=== GOAL ===
Copy out each of the following records word for word, keeping every line as it stands.

※ ※ ※

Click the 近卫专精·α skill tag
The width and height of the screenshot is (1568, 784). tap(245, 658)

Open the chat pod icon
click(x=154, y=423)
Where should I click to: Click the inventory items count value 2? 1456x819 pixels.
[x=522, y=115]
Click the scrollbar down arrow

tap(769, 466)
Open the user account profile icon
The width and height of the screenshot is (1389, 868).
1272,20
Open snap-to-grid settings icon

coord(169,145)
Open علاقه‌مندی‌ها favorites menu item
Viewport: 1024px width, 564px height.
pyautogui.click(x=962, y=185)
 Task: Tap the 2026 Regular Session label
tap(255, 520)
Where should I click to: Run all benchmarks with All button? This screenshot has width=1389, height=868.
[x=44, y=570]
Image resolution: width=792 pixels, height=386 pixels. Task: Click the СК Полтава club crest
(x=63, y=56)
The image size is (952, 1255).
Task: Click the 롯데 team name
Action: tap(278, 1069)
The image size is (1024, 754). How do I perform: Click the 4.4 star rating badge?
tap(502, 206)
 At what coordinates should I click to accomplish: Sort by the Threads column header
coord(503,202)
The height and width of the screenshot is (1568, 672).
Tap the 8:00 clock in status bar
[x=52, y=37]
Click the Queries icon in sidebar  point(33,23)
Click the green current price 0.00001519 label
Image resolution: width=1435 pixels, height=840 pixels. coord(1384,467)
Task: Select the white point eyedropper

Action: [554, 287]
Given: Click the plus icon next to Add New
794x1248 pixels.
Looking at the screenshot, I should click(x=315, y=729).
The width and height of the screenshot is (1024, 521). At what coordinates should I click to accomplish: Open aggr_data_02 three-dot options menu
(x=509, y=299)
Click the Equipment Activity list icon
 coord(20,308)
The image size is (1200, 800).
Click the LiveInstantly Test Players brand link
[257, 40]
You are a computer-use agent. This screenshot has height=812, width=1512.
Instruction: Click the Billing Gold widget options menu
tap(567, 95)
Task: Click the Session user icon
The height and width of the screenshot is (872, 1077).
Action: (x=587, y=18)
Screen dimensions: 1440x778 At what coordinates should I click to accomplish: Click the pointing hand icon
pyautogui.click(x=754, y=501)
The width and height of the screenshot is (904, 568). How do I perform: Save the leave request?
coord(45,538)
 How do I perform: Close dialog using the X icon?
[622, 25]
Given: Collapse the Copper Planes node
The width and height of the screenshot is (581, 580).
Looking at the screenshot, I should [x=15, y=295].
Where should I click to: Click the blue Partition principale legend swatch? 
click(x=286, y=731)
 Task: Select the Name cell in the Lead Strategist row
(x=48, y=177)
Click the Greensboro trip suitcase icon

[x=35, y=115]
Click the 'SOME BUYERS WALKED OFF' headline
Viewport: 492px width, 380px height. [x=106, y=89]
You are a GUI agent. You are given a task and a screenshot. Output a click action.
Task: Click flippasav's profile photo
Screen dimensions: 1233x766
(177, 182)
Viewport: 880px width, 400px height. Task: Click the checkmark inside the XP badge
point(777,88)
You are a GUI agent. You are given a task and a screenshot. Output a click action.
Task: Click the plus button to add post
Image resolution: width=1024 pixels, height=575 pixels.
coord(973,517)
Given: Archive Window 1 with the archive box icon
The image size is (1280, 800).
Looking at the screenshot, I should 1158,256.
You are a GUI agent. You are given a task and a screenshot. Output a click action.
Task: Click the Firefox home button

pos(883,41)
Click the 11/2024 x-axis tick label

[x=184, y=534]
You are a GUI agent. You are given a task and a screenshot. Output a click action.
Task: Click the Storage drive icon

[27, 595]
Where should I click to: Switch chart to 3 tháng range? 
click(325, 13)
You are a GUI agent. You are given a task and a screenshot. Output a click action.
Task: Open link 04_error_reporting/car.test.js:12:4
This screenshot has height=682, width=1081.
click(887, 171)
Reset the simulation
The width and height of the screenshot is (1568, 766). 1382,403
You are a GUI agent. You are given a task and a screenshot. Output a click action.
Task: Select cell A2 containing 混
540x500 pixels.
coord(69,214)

※ ※ ※

=== WRITTEN RESPONSE ===
Click the 近卫专精·α skill tag
The width and height of the screenshot is (1568, 784). tap(245, 658)

Open the chat pod icon
click(x=154, y=423)
Where should I click to: Click the inventory items count value 2? 1456x819 pixels.
[x=522, y=115]
Click the scrollbar down arrow

tap(769, 466)
Open the user account profile icon
The width and height of the screenshot is (1389, 868).
1272,20
Open snap-to-grid settings icon

coord(169,145)
Open علاقه‌مندی‌ها favorites menu item
Viewport: 1024px width, 564px height.
pyautogui.click(x=962, y=185)
 Task: Tap the 2026 Regular Session label
tap(255, 520)
Where should I click to: Run all benchmarks with All button? This screenshot has width=1389, height=868.
[x=44, y=570]
Image resolution: width=792 pixels, height=386 pixels. Task: Click the СК Полтава club crest
(x=63, y=56)
The image size is (952, 1255).
Task: Click the 롯데 team name
Action: tap(278, 1069)
The image size is (1024, 754). How do I perform: Click the 4.4 star rating badge?
tap(502, 206)
 At what coordinates should I click to accomplish: Sort by the Threads column header
coord(503,202)
The height and width of the screenshot is (1568, 672).
Tap the 8:00 clock in status bar
[x=52, y=37]
Click the Queries icon in sidebar  point(33,23)
Click the green current price 0.00001519 label
Image resolution: width=1435 pixels, height=840 pixels. coord(1384,467)
Task: Select the white point eyedropper

Action: [554, 287]
Given: Click the plus icon next to Add New
794x1248 pixels.
Looking at the screenshot, I should click(x=315, y=729).
The width and height of the screenshot is (1024, 521). At what coordinates should I click to accomplish: Open aggr_data_02 three-dot options menu
(x=509, y=299)
Click the Equipment Activity list icon
 coord(20,308)
The image size is (1200, 800).
Click the LiveInstantly Test Players brand link
[257, 40]
You are a computer-use agent. This screenshot has height=812, width=1512.
Instruction: Click the Billing Gold widget options menu
tap(567, 95)
Task: Click the Session user icon
The height and width of the screenshot is (872, 1077).
Action: (x=587, y=18)
Screen dimensions: 1440x778 At what coordinates should I click to accomplish: Click the pointing hand icon
pyautogui.click(x=754, y=501)
The width and height of the screenshot is (904, 568). How do I perform: Save the leave request?
coord(45,538)
 How do I perform: Close dialog using the X icon?
[622, 25]
Given: Collapse the Copper Planes node
The width and height of the screenshot is (581, 580).
Looking at the screenshot, I should [x=15, y=295].
Where should I click to: Click the blue Partition principale legend swatch? 
click(x=286, y=731)
 Task: Select the Name cell in the Lead Strategist row
(x=48, y=177)
Click the Greensboro trip suitcase icon

[x=35, y=115]
Click the 'SOME BUYERS WALKED OFF' headline
Viewport: 492px width, 380px height. [x=106, y=89]
You are a GUI agent. You are given a task and a screenshot. Output a click action.
Task: Click flippasav's profile photo
Screen dimensions: 1233x766
(177, 182)
Viewport: 880px width, 400px height. Task: Click the checkmark inside the XP badge
point(777,88)
You are a GUI agent. You are given a task and a screenshot. Output a click action.
Task: Click the plus button to add post
Image resolution: width=1024 pixels, height=575 pixels.
coord(973,517)
Given: Archive Window 1 with the archive box icon
The image size is (1280, 800).
Looking at the screenshot, I should 1158,256.
You are a GUI agent. You are given a task and a screenshot. Output a click action.
Task: Click the Firefox home button

pos(883,41)
Click the 11/2024 x-axis tick label

[x=184, y=534]
You are a GUI agent. You are given a task and a screenshot. Output a click action.
Task: Click the Storage drive icon

[27, 595]
Where should I click to: Switch chart to 3 tháng range? 
click(325, 13)
You are a GUI agent. You are given a task and a screenshot. Output a click action.
Task: Open link 04_error_reporting/car.test.js:12:4
This screenshot has height=682, width=1081.
click(887, 171)
Reset the simulation
The width and height of the screenshot is (1568, 766). 1382,403
You are a GUI agent. You are given a task and a screenshot. Output a click action.
Task: Select cell A2 containing 混
540x500 pixels.
coord(69,214)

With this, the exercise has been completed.